O Binário95 foi criado em 2006, num dos espaços vazios da estação Termini. Ampliado em 2009, funciona em estreita colaboração com o Help Center da estação - um dos quinze instalados em estações de comboio do país, que prestam apoio aos sem-abrigo e que foram criados pela Ferrovia do Estado, em parceria com a associação nacional de municípios italiana e a cooperativa social Europe Consulting, que também gere o Binário 95 (ver texto nestas páginas). O elevado número de sem-abrigo nas estações italianas esteve na origem da criação destes centros, e também na base do projecto Violence in Transit, que envolveu a estação de S. Bento, no Porto, e cujas conclusões foram apresentadas esta semana, em Roma.

A política do Help Center e do Binário95 é ajudar, mas recusando o assistencialismo. Quando chegam ao Binário 95, os sem-abrigo expõem os problemas que têm - precisam de um sítio para dormir, trabalho, uma consulta -, e com os técnicos desenham um projecto para os resolver. Firmam um contrato e são chamados a participar na solução. Se precisam de uma consulta, os técnicos dizem onde podem consegui-la, mas se o sem-abrigo pede "então, marquem-na", a resposta que recebe é: "Não, marca-a tu."

Daniele Lucaroni, 58 anos, não larga o computador. Ele é dos que está no Binário "todos os dias", entre as 9h e as 17h, garante Valentina. Daniele trabalhava com os pais e resume o seu percurso em poucas palavras: "Eles morreram, foi-se o negócio, foi-se a casa e a mulher." Há quase vinte anos viu-se na rua. "Arranjei uns trabalhos esporádicos e dormia debaixo da ponte", diz, na sua forma peculiar de quem parece mastigar enquanto fala.

Uma "rede informal de amigos" foi-o ajudando e, quando ficou doente, foram eles que o encaminharam para a Cáritas. É lá que dorme e come desde 2005. No Binário 95 está desde 2007 e hoje é um dos três utentes que recebem uma pequena quantia para trabalhar no jornal. Tem onde dormir, onde comer e com que se ocupar. Mas continua a fazer-lhe falta uma casa. "Falta um espaço de intimidade", diz.

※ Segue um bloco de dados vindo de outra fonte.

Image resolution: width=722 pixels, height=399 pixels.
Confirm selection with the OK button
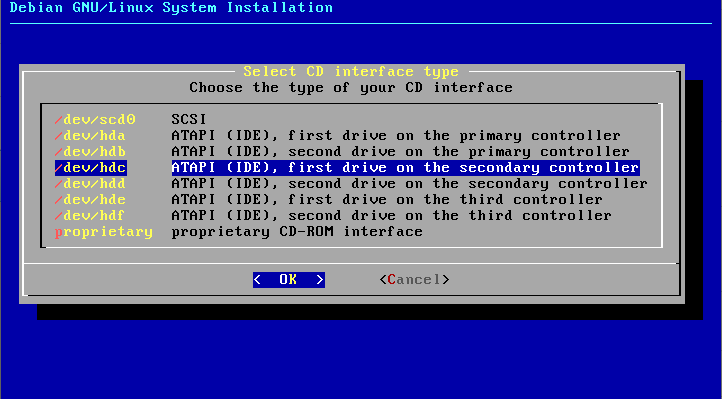[289, 279]
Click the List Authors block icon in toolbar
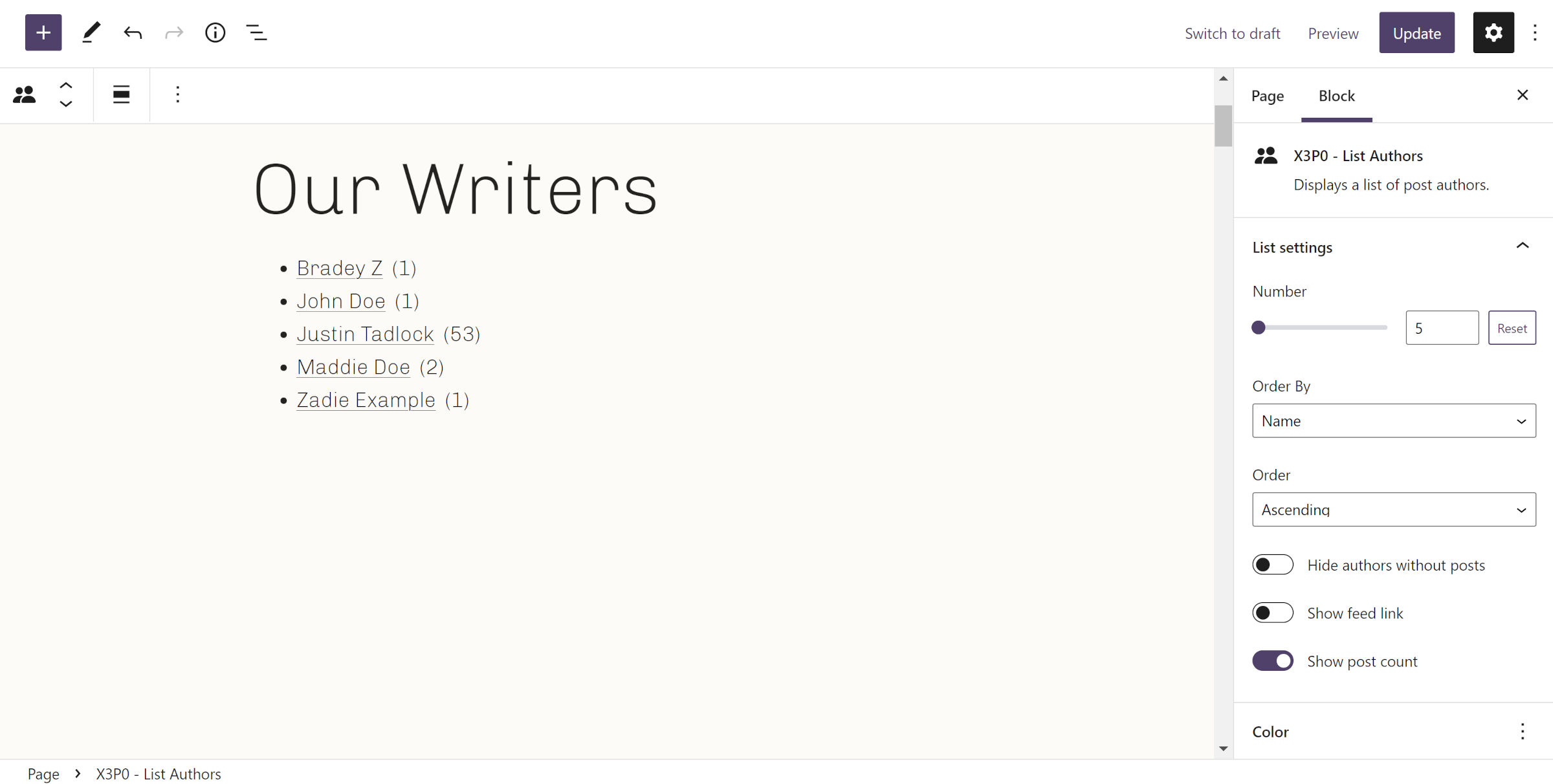Image resolution: width=1553 pixels, height=784 pixels. (24, 94)

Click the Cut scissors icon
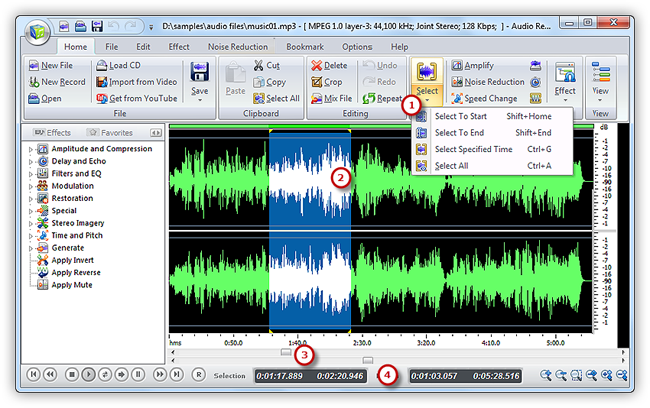click(x=259, y=65)
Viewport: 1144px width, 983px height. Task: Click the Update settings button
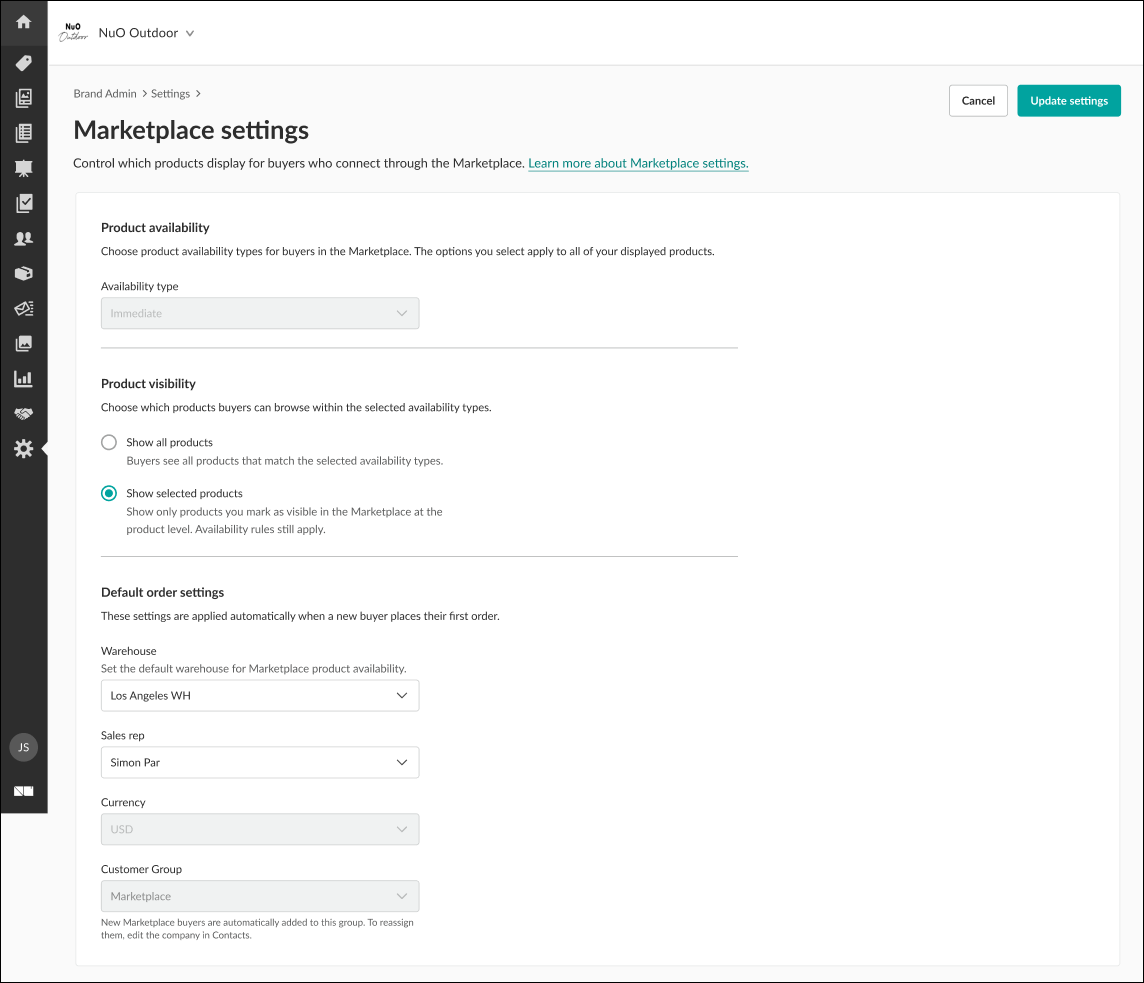(x=1068, y=101)
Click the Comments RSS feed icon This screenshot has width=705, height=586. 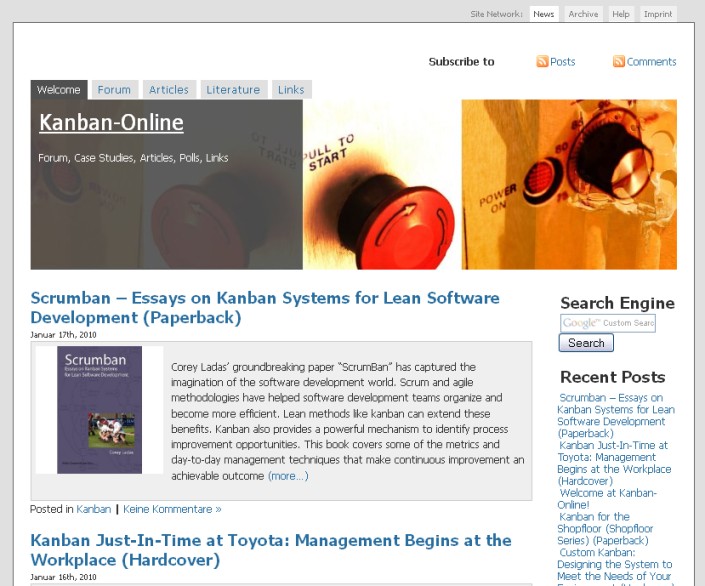(619, 62)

Se não está a escrever para o jornal, há-de estar a dar corpo ao livro que anda a escrever sobre a sua vida. Não é Daniele que o revela, nem quem fala primeiro da sua "paixão pela escrita". É Valentina que não perde uma oportunidade para elogiar aqueles com quem partilha o dia. Também é ela que diz que Eugénio é "um verdadeiro chef", deixando todos com água na boca, quando, ao domingo, cozinha especialidades sardenhas. E é ela que aponta o desenho colorido na parede e conta que foi feito por Carlo.

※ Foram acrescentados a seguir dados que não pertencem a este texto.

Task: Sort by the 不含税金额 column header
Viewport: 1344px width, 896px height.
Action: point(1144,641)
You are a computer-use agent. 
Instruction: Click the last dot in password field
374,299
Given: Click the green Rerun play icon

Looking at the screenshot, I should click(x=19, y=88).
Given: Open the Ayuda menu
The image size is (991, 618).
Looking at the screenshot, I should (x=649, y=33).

Carlo, 67 anos, descreve-se como "um velho, desdentado e bruto", mas Valentina prefere contar como ele ganhou um prémio de desenho, num concurso para os utentes, que o levou numa viagem de três dias a Paris. "Ele é um artista", sorri. Carlo encolhe os ombros, ou melhor, sacode-os. "Sou uma pessoa zangada. Já o era um pouco em pequeno e o que aconteceu deixou-me mais", diz. E o que lhe aconteceu foi a rua.

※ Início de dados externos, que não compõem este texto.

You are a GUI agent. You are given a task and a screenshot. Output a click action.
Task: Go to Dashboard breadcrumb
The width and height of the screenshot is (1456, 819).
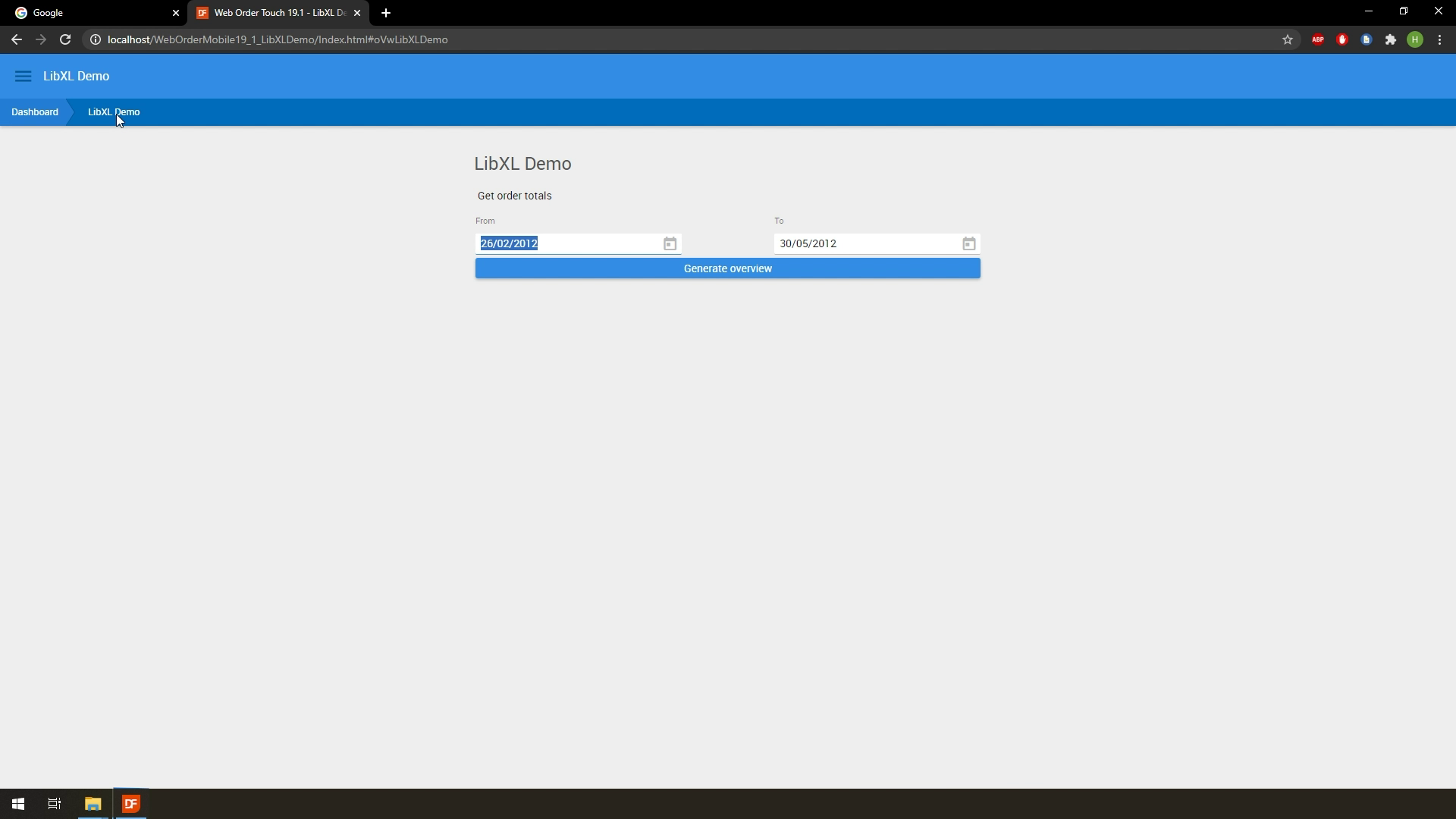point(35,112)
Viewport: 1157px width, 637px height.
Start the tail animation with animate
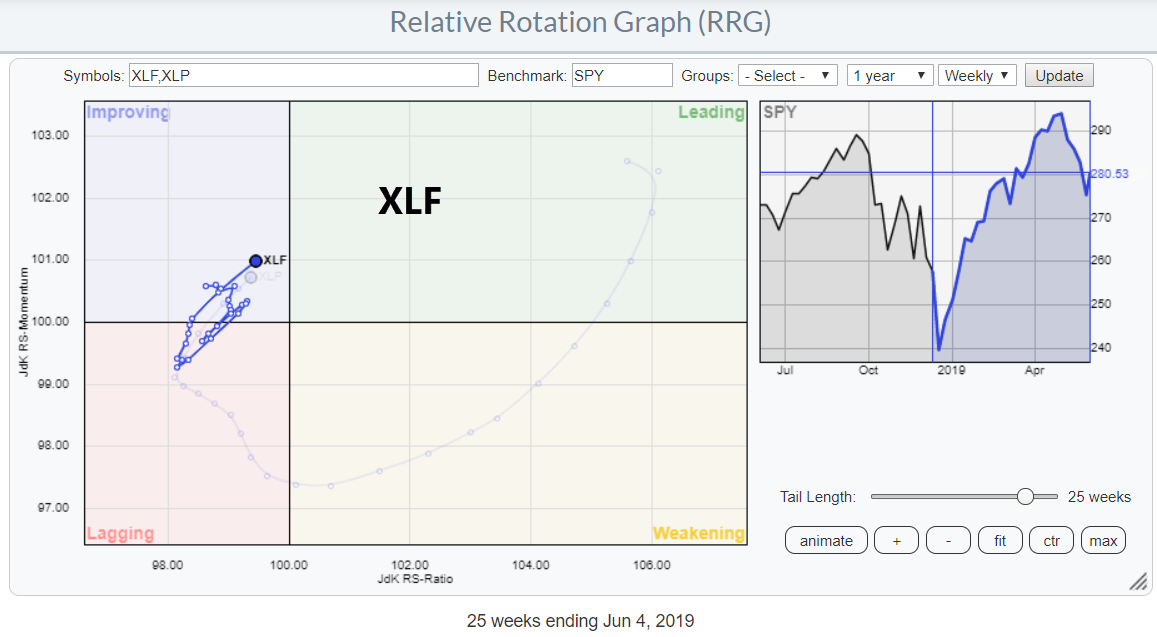826,541
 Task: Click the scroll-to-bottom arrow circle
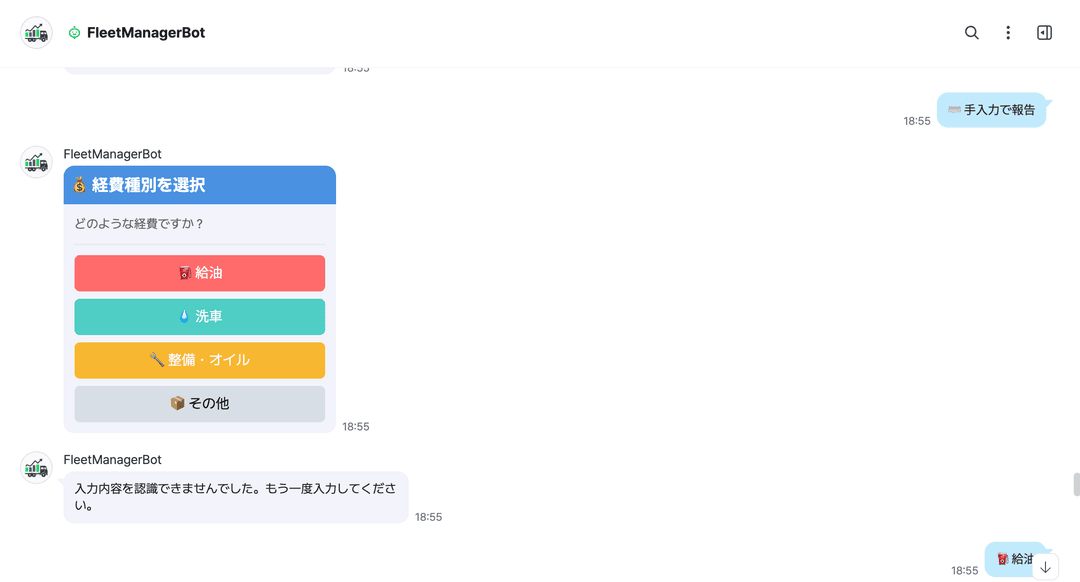pyautogui.click(x=1045, y=566)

Sempre teve trabalhos incertos e, quando os pais morreram, não conseguiu continuar a pagar a renda. Dorme na Cáritas há 16 anos. No Binário 95 tem o convívio e o "apoio psicológico" que o ajuda a "ter motivação", mas não tem ilusões. "Para uma pessoa como eu já não há mudanças. Acabou", diz. E que cidade é Roma para quem não tem casa? "Há um velho filme italiano que se chama Roma, Cidade Aberta [de Roberto Rossellini, 1945], mas para os sem-abrigo está tudo fechado. Pode haver alguma ajuda, mas de resto, não há nada", diz.